* _Instruction a_:
Answer these questions from the passage on D3D12 root constants, marking each answer (i), (ii) or (iii):
(i) Which lookup is removed by switching to D3D12_ROOT_PARAMETER_TYPE_CBV?
(ii) Which method sets the constant buffer values once D3D12_ROOT_PARAMETER_TYPE_32BIT_CONSTANTS is used?
(iii) Into which scalar registers is the constant buffer data loaded before the wave is launched?

------------------------------------

By switching to D3D12_ROOT_PARAMETER_TYPE_CBV
we are able to remove one indirection, the descriptor table lookup. We traded a buffer load for a bit of ALU work. In most cases this would be faster, because waiting on memory is generally slow. Could we do even better? Enter: D3D12_ROOT_PARAMETER_TYPE_32BIT_CONSTANTS
.
D3D12_ROOT_PARAMETER_TYPE_32BIT_CONSTANTS
And again, we change our root signature to use D3D12_ROOT_PARAMETER_TYPE_32BIT_CONSTANTS
. This time we need to use ID3D12GraphicsCommandList::SetGraphicsRoot32BitConstants
to set the constant buffer values. We make the change and hit compile:
s_version UC_VERSION_GFX10 | UC_VERSION_W64_BIT // 000000000000: B0802004
s_inst_prefetch 0x0003 // 000000000004: BFA00003
v_cvt_pkrtz_f16_f32 v0, s2, s3 // 000000000008: D52F0000 00000602
v_cvt_pkrtz_f16_f32 v1, s4, s5 // 000000000010: D52F0001 00000A04
exp mrt0, v0, v0, v1, v1 done compr vm // 000000000018: F8001C0F 00000100
Holy cow, did our shader just turn into 5 lines of assembly? This can’t be it right? Nope, entirely expected behaviour :smile:
What happened is that our constant buffer data is directly loaded into scalar registers s[2:5] before the wave is launched. All that the shader needs to do is read those registers to get the values. That’s it. Doesn’t get much faster than this.

------------------------------------

* _Instruction b_: Please rewrite the records as a JSON list of strings, one string per line and no blank lines. Start with the line containing "Open shrisha_sharmaa's profile picture" and continue through the line containing "Looking at the screenshot, I should (x=32, y=83).".

[Item coordinate data]
------------------------------------

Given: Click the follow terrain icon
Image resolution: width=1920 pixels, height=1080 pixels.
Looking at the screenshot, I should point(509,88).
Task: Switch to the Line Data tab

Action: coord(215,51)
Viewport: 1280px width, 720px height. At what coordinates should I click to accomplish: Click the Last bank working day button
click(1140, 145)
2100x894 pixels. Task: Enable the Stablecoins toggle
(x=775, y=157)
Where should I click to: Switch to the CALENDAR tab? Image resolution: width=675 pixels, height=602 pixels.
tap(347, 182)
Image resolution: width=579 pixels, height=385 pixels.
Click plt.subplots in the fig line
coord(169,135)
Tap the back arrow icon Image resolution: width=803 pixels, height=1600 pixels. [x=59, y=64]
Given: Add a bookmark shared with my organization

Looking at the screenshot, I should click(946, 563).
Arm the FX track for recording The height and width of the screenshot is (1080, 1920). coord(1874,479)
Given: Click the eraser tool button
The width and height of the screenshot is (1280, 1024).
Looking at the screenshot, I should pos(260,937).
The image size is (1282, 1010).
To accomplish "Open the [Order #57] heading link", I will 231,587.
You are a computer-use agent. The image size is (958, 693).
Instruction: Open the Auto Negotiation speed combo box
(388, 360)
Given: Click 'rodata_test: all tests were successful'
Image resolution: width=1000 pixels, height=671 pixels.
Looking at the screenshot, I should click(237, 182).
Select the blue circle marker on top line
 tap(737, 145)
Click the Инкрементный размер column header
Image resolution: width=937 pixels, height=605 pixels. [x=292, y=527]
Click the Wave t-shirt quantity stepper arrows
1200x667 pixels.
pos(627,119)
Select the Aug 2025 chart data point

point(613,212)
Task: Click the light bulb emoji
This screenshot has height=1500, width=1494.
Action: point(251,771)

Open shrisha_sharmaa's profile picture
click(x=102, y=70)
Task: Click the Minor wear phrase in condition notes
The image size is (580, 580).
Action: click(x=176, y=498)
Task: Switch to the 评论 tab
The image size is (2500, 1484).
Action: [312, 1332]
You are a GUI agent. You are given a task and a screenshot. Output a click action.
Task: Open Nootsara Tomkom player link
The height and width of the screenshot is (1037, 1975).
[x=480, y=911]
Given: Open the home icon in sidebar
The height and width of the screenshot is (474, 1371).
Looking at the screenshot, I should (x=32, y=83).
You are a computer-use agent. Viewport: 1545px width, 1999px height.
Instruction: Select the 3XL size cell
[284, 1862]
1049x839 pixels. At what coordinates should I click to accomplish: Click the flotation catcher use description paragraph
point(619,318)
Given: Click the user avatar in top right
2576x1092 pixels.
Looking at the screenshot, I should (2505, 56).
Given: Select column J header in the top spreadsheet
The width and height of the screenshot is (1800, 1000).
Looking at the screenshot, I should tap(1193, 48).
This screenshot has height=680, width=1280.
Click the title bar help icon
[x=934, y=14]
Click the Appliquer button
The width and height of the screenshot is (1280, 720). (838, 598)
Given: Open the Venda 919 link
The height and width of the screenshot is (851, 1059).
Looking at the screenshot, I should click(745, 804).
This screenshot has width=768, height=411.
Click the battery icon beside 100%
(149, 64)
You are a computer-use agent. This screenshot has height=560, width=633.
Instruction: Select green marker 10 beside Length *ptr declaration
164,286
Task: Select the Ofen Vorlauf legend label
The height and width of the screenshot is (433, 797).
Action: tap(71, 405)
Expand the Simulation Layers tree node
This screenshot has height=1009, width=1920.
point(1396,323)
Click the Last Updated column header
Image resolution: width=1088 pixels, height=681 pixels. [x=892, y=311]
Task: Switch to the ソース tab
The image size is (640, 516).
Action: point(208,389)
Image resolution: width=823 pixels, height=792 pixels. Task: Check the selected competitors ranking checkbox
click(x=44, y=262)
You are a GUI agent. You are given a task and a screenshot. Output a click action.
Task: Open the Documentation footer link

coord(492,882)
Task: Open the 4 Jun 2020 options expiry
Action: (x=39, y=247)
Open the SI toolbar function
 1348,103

------------------------------------

* _Correct response a_:
(i) The descriptor table lookup.
(ii) ID3D12GraphicsCommandList::SetGraphicsRoot32BitConstants
(iii) s[2:5]

* _Correct response b_:
[
  "Open shrisha_sharmaa's profile picture",
  "click(x=102, y=70)",
  "Task: Click the Minor wear phrase in condition notes",
  "The image size is (580, 580).",
  "Action: click(x=176, y=498)",
  "Task: Switch to the 评论 tab",
  "The image size is (2500, 1484).",
  "Action: [312, 1332]",
  "You are a GUI agent. You are given a task and a screenshot. Output a click action.",
  "Task: Open Nootsara Tomkom player link",
  "The height and width of the screenshot is (1037, 1975).",
  "[x=480, y=911]",
  "Given: Open the home icon in sidebar",
  "The height and width of the screenshot is (474, 1371).",
  "Looking at the screenshot, I should (x=32, y=83)."
]